Work task:
Look for the word "label" in the entries and copy every line where it shows up.

Stored data:

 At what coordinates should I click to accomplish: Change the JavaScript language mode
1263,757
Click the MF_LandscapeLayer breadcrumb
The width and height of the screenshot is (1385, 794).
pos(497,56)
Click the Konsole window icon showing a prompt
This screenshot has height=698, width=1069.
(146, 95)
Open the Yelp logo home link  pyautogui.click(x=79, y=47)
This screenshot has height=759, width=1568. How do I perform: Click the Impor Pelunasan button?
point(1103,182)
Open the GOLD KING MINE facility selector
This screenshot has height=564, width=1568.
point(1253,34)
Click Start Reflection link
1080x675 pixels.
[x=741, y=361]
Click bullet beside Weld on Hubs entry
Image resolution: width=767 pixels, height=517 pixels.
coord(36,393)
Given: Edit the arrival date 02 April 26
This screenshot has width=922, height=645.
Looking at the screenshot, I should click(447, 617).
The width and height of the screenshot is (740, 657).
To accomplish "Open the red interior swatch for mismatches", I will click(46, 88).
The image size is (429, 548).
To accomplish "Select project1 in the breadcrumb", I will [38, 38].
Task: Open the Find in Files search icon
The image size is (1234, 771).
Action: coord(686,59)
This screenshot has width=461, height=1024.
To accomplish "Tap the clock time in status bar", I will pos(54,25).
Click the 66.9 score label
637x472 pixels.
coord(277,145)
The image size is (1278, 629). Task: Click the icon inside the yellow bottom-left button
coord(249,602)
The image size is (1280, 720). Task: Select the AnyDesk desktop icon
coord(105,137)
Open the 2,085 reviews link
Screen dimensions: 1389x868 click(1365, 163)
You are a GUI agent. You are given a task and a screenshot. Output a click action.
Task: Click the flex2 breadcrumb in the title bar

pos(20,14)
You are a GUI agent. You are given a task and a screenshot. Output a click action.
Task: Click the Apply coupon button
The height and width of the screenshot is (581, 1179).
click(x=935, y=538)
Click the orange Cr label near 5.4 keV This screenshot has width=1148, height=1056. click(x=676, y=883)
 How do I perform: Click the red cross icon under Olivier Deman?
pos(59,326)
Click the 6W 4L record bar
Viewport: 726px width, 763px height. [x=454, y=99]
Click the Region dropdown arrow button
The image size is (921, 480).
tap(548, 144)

Task result:
Click the 66.9 score label
Click the orange Cr label near 5.4 keV This screenshot has width=1148, height=1056. click(x=676, y=883)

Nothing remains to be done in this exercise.